I have reached the end of the road.

11 thoughts on “

  1. Hey….I'm really hoping you read this and while I can't ever understand wht you are going through but trust me when I say you have so much to live for. All your life you have been living for other people, craving their love. It's time to give some of that love to the most important person in your life – YOU. It sounds so cliche and dumb I know, but believe me, you need and DESERVE to give yourself the respect, love and focus that you have forever given to everyone else.

    Your children love you – they always will and no matter where they are in your life – THAT WILL NOT CHANGE.

    PLEASE…don't give up.

  2. That is so sad.

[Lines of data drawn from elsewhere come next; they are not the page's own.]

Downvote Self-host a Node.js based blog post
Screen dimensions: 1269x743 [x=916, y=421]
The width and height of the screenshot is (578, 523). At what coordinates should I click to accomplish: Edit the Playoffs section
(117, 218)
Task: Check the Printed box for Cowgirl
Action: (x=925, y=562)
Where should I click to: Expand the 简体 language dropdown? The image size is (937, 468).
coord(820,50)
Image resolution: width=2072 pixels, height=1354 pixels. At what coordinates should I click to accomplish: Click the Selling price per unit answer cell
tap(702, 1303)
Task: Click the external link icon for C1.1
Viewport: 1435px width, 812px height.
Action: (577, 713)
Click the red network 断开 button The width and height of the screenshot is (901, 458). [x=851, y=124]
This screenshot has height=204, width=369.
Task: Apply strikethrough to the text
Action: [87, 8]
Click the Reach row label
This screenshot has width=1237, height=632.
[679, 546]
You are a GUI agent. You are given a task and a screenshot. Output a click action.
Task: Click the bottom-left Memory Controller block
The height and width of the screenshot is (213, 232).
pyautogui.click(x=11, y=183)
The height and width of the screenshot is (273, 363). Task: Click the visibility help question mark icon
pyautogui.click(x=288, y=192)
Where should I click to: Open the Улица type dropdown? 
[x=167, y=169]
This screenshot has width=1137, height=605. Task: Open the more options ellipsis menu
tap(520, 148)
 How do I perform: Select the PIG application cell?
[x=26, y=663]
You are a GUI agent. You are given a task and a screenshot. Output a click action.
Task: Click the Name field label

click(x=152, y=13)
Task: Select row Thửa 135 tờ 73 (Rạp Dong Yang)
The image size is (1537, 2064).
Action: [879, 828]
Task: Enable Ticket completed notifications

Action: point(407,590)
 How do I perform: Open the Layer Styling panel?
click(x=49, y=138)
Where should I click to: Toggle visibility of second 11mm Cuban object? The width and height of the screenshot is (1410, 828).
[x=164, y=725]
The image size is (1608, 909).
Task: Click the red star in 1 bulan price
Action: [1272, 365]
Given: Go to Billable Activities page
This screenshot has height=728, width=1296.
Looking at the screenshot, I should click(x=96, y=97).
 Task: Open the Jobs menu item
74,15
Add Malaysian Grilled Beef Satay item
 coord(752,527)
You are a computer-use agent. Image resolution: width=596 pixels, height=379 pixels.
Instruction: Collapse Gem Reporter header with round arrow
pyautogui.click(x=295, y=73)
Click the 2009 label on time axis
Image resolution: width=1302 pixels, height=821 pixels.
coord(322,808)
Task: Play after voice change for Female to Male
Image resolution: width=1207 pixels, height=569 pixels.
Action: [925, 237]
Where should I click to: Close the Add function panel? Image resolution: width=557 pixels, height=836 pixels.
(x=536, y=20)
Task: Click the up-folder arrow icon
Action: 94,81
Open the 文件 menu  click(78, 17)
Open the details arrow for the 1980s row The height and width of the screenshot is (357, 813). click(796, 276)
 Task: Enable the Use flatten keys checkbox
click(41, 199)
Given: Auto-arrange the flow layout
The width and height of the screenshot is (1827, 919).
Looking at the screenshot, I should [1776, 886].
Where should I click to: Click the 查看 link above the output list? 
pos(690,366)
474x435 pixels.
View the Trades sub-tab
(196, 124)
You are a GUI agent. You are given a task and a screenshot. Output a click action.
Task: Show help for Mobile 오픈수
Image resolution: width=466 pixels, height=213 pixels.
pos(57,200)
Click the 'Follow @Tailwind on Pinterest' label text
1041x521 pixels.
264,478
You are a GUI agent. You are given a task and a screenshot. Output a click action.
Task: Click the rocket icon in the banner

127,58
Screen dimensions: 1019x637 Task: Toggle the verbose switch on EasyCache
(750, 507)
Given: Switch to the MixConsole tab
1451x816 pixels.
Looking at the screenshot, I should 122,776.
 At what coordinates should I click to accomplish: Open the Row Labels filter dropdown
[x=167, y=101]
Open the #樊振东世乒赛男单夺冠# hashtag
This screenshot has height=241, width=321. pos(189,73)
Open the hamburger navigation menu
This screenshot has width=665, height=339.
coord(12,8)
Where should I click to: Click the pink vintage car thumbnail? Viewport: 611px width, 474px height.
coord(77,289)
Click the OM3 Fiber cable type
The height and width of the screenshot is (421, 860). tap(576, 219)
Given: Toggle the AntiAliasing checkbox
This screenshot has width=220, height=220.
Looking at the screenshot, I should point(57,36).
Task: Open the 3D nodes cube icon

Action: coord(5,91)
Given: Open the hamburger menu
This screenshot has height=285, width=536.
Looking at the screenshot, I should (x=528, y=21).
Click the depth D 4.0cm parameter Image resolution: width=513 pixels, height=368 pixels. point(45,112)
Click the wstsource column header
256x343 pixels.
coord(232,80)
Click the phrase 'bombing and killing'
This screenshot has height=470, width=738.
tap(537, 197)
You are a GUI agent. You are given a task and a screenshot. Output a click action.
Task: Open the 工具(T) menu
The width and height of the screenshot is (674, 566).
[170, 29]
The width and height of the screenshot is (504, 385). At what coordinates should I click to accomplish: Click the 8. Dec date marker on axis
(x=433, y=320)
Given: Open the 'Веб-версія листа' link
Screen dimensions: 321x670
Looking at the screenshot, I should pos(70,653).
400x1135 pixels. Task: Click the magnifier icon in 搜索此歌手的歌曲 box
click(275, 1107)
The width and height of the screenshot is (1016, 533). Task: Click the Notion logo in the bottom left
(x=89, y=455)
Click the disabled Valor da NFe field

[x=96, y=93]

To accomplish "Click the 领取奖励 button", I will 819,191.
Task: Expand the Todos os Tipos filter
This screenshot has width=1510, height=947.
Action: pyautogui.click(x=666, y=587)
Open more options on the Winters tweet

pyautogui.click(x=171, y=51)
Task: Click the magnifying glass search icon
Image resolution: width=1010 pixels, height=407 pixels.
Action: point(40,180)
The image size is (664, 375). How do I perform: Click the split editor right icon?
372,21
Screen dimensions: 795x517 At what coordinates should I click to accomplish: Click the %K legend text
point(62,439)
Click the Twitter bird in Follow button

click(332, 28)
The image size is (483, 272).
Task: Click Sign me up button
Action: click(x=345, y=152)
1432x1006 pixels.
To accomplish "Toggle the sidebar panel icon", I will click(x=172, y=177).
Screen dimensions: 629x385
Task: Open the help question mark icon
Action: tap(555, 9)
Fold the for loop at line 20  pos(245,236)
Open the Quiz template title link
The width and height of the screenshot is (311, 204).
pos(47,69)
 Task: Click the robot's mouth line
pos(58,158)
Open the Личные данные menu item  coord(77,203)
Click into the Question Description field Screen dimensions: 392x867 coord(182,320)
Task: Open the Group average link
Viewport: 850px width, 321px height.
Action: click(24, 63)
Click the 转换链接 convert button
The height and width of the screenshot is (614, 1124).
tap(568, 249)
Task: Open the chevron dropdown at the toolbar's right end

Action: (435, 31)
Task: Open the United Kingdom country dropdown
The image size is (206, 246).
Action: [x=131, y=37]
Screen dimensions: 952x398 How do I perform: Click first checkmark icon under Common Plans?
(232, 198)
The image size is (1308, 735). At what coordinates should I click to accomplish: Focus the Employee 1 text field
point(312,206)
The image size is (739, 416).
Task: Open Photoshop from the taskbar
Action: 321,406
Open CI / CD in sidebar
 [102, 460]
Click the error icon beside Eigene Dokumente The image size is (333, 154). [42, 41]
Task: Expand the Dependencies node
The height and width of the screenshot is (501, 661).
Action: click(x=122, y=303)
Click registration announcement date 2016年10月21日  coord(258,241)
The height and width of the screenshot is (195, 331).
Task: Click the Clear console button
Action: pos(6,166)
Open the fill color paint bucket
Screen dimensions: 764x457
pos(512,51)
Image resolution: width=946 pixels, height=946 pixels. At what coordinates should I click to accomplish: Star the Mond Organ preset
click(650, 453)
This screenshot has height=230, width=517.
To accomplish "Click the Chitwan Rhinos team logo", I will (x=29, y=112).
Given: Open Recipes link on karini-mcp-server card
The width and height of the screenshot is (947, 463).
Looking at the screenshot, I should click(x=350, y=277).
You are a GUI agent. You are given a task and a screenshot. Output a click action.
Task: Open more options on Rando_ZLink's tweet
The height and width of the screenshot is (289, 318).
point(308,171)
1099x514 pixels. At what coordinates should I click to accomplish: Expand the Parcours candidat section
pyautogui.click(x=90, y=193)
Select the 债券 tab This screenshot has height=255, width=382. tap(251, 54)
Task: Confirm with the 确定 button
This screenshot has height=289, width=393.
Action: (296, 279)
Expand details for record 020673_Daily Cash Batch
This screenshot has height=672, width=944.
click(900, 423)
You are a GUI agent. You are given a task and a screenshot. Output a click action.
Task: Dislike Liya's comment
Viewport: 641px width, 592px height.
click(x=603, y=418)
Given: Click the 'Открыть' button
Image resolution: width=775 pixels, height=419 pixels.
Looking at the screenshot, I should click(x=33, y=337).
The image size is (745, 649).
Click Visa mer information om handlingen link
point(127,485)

I can't imagine a Sarah without her children. And dont tell that no one loved you. You got 3 beautiful kids who loves you a lot. Isn't that wonderful? 🙂 And we are all there to give you support. Dont give up. You can do a million things now..Write a book…See new places..Learn something new. Its another new beginning in life..No matter where your kids are, you should still be there for them. So dont give up..Cheer up 🙂

  3. After all what your ex-husband did, why on earth he wanted the custody of your children???? Will he let them live with you?? I hope and pray so……..Sarah there is always tomorrow…dont give up…your children need you.

  4. Have been a reader of your blog from sometime. I know you are a fighter and would have done the best, but still reading this post made me feel sad.
    Do not give up, keep fighting ..

  5. It is very very sad. I cannot even come close to feel, what you are going through Sarah!!!.

    Why do you think, it was you, against the every one, why your own people against you, why no one protected you, when all your sisters were hurting you physically and verbally. It looks like your sisters had some positive attachements to your mother/parents. Why were you singled out like this? Probably you can find an answere there and find a solution to all that, which used to bother you as a child. Now you are an adult and can protect and make choices for yourself, which being a child, you could not.

    All the people you intereact in life are differnt in terms of being bad, good and in all the behaviour related areas, but there is only one thing common among all: You. Probably it is a repeating pattern. You need to identify that. Porbably you look for pleasing people, them teling you are good, and then you feel good. You need to break this pattern and find within yourself, what makes you happy, you are worthy of all the happiness, and no matter who tells you about your english or not, it is good/not, and even if you think it is not as good as your sis, it is not end of the world, you are still you and that is more than enough!!!

  6. Sarah,

    I am really sorry to read what has happened. As someone who has dealt with child custody issues and parents, I can sympathize with how complex things must be. But that hope you had of a better tomorrow is what drives 90% of this world. Because only 90% probably live in a good environment.

    There was one post you had written about your mother. And I remember thinking, I feel like this is how my mother treats me and my sisters. We were not all blessed with great parents and not all good people can be good parents as well. But you are a good mother, and I am sure Yaya and your son are old enough to realize that already.

    Someday, that tomorrow you dreamed of will hopefully come. Because including myself, most of us are all dreaming of and hoping for that better tomorrow.

    Your hard work is impressive. I hope that you receive the willpower to eclipse all the challenges ahead.

    -kajan

  7. You are a fighter, Sarah. you are. You are not going to give up. You have given life to three fabulous kids. They love you. and Sarah what matters the most is you love yourself. Live for yourself. Please dont be hurt. Fight and keep fighting. Your tomorrow is here.